▶ _A block of data_:
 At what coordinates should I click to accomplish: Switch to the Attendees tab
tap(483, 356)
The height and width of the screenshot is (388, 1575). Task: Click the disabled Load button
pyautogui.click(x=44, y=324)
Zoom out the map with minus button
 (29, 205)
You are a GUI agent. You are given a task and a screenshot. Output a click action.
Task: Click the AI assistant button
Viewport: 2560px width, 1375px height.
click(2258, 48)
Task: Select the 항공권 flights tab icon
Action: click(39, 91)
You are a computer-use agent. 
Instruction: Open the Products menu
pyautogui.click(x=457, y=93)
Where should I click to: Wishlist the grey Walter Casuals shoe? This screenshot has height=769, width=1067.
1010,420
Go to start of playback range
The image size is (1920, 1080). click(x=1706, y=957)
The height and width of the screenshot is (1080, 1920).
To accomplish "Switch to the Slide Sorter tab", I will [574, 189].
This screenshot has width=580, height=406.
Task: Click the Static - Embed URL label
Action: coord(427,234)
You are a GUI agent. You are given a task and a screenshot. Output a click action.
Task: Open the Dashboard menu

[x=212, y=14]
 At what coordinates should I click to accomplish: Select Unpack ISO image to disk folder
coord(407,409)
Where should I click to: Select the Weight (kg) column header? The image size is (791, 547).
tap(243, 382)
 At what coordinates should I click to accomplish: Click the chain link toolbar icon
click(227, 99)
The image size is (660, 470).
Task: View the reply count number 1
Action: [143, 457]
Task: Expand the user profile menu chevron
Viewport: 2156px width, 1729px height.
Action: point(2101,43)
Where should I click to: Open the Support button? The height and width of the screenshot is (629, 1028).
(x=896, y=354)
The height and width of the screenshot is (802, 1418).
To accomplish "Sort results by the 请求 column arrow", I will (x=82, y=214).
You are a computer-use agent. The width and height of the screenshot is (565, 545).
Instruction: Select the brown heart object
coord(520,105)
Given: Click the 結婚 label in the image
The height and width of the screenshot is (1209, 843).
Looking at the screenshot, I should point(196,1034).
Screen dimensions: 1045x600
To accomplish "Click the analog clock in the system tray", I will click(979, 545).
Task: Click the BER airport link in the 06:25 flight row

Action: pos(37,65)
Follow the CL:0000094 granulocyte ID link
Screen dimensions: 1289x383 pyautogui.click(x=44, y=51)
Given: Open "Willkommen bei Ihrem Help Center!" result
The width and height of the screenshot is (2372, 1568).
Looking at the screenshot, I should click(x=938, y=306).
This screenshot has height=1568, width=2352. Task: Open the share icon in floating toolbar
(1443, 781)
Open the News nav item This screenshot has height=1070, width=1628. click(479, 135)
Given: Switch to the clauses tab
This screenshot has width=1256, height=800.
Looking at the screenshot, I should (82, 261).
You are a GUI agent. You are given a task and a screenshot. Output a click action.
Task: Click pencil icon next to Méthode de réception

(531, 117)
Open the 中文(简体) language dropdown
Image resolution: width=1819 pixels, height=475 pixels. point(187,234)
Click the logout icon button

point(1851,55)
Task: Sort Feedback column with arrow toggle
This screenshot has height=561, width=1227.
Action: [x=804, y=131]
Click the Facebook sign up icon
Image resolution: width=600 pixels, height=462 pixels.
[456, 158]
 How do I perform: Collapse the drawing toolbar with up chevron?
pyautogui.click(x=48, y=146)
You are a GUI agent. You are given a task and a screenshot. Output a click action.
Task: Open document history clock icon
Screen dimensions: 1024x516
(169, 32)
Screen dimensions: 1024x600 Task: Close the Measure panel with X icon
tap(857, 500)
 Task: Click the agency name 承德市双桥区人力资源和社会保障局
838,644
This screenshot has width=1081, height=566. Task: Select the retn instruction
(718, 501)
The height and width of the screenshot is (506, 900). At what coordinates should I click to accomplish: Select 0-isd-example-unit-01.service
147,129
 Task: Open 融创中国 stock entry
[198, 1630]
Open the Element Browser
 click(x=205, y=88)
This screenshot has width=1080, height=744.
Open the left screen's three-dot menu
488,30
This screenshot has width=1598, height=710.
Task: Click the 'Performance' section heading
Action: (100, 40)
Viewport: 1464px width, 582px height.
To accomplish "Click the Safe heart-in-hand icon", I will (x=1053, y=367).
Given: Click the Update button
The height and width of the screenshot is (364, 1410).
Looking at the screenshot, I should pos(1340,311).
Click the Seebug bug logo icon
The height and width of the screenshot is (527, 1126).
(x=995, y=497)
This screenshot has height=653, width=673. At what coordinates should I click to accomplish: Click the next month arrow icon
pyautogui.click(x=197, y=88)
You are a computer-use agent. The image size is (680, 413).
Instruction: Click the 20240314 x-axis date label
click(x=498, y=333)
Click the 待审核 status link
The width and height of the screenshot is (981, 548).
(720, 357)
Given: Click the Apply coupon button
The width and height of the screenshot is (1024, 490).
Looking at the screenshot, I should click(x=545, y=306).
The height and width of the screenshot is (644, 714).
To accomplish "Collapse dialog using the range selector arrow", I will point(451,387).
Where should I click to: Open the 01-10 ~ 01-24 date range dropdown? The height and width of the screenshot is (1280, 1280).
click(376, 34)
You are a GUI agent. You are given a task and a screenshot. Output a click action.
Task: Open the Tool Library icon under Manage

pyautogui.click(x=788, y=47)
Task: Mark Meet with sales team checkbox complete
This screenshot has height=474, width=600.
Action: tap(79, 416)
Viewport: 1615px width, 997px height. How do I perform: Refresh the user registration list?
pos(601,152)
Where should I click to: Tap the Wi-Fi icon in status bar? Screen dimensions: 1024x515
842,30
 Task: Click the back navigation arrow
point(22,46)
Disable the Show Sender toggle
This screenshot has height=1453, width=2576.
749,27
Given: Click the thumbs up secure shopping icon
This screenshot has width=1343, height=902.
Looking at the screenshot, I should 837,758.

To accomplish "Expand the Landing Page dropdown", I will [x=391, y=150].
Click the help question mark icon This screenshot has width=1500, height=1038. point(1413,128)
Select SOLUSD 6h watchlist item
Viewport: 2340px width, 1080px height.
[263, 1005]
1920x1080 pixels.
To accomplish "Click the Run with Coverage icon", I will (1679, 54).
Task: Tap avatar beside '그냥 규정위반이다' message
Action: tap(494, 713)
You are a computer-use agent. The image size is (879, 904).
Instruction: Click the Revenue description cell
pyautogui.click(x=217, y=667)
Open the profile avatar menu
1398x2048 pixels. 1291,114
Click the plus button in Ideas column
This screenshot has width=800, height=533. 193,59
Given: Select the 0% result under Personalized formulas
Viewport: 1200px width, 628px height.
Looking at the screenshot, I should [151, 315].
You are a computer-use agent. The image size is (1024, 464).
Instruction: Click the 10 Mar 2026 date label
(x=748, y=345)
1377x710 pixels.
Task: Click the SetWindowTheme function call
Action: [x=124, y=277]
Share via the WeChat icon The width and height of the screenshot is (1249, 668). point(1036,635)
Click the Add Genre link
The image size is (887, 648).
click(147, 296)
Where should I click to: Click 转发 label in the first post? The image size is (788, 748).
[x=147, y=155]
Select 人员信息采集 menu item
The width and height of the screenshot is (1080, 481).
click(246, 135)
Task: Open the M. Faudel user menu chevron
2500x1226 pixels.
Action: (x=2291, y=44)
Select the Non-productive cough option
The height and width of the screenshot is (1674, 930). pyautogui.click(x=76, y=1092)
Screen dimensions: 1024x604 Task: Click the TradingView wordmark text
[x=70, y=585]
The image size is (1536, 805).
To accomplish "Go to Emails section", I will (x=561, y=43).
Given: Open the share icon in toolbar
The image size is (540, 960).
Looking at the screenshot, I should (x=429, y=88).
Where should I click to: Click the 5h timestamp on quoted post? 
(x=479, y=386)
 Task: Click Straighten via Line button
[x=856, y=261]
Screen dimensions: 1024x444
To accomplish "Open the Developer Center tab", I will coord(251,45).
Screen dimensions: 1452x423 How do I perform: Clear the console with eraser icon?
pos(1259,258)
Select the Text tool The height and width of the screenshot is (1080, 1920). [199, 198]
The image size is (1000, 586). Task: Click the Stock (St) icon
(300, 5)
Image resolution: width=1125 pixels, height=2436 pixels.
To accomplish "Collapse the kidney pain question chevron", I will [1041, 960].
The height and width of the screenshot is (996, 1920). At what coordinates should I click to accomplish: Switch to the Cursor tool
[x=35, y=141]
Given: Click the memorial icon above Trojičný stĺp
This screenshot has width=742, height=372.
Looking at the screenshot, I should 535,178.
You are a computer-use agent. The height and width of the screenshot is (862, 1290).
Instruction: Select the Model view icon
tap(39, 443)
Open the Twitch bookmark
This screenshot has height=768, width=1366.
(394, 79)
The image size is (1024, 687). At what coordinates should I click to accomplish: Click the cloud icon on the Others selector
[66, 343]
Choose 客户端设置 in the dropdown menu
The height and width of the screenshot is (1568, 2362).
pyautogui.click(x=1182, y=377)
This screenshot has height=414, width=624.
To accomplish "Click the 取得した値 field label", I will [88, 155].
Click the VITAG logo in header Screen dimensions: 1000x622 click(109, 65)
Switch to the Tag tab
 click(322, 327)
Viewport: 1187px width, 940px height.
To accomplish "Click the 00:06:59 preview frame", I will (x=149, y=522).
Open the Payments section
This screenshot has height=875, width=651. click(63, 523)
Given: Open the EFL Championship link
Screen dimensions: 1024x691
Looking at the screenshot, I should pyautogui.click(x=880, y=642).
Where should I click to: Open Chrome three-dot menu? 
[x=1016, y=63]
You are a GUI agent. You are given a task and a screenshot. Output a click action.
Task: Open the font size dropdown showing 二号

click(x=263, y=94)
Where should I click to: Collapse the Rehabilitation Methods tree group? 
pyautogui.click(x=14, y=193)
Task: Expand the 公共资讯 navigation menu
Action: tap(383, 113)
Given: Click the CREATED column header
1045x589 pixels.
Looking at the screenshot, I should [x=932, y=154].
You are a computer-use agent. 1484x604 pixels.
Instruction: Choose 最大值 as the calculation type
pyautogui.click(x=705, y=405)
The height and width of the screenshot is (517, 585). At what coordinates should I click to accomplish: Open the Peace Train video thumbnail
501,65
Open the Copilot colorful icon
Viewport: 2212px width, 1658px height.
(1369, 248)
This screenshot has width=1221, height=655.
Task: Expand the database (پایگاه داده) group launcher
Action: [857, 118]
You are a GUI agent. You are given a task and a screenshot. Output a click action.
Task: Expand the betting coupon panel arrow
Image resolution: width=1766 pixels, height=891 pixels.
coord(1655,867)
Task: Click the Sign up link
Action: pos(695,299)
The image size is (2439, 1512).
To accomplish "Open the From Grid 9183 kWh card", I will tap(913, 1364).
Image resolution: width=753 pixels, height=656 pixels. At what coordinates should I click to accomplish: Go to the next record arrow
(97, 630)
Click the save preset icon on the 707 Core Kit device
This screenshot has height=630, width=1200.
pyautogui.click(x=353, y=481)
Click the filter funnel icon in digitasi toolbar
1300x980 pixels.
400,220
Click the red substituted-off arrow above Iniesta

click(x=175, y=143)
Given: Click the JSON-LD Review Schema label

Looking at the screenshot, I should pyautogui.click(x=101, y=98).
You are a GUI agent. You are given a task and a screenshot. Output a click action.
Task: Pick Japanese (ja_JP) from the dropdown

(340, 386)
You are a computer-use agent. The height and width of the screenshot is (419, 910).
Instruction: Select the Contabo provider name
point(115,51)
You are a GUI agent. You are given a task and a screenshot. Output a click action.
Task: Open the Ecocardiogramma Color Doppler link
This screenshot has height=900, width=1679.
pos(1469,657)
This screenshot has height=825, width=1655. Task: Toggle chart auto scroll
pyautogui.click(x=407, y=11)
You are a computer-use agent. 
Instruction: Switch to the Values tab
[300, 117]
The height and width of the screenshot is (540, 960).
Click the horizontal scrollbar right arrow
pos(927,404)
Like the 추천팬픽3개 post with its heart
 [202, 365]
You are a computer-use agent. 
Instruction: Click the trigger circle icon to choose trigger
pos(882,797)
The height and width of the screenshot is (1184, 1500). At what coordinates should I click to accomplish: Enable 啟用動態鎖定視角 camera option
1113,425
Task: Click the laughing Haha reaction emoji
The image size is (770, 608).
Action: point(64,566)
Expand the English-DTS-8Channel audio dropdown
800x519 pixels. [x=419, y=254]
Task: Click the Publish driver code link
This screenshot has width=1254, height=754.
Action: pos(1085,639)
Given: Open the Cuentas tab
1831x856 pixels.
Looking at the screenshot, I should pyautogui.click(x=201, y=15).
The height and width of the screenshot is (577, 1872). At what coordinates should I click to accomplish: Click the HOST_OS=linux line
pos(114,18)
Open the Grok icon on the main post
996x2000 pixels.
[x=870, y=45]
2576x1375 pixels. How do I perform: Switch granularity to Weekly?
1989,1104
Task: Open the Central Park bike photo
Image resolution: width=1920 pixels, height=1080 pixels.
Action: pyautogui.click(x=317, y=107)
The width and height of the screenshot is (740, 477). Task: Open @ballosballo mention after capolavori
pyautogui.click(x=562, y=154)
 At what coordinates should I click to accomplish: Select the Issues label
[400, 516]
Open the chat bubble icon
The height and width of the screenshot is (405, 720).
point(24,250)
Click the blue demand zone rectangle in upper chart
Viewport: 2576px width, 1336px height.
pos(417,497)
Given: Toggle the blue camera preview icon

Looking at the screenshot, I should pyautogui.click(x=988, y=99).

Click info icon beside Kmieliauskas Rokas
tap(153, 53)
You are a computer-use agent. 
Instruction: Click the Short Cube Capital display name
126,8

▶ _TASK DETAILS_: Retype everything from the top of the listing down to the line containing "(x=896, y=354)", with both ends included.

▶ _ANSWER FOR THE TASK_:
 At what coordinates should I click to accomplish: Switch to the Attendees tab
tap(483, 356)
The height and width of the screenshot is (388, 1575). Task: Click the disabled Load button
pyautogui.click(x=44, y=324)
Zoom out the map with minus button
 (29, 205)
You are a GUI agent. You are given a task and a screenshot. Output a click action.
Task: Click the AI assistant button
Viewport: 2560px width, 1375px height.
click(2258, 48)
Task: Select the 항공권 flights tab icon
Action: click(39, 91)
You are a computer-use agent. 
Instruction: Open the Products menu
pyautogui.click(x=457, y=93)
Where should I click to: Wishlist the grey Walter Casuals shoe? This screenshot has height=769, width=1067.
1010,420
Go to start of playback range
The image size is (1920, 1080). click(x=1706, y=957)
The height and width of the screenshot is (1080, 1920).
To accomplish "Switch to the Slide Sorter tab", I will [574, 189].
This screenshot has width=580, height=406.
Task: Click the Static - Embed URL label
Action: coord(427,234)
You are a GUI agent. You are given a task and a screenshot. Output a click action.
Task: Open the Dashboard menu

[x=212, y=14]
 At what coordinates should I click to accomplish: Select Unpack ISO image to disk folder
coord(407,409)
Where should I click to: Select the Weight (kg) column header? The image size is (791, 547).
tap(243, 382)
 At what coordinates should I click to accomplish: Click the chain link toolbar icon
click(227, 99)
The image size is (660, 470).
Task: View the reply count number 1
Action: [143, 457]
Task: Expand the user profile menu chevron
Viewport: 2156px width, 1729px height.
Action: point(2101,43)
Where should I click to: Open the Support button? The height and width of the screenshot is (629, 1028).
(x=896, y=354)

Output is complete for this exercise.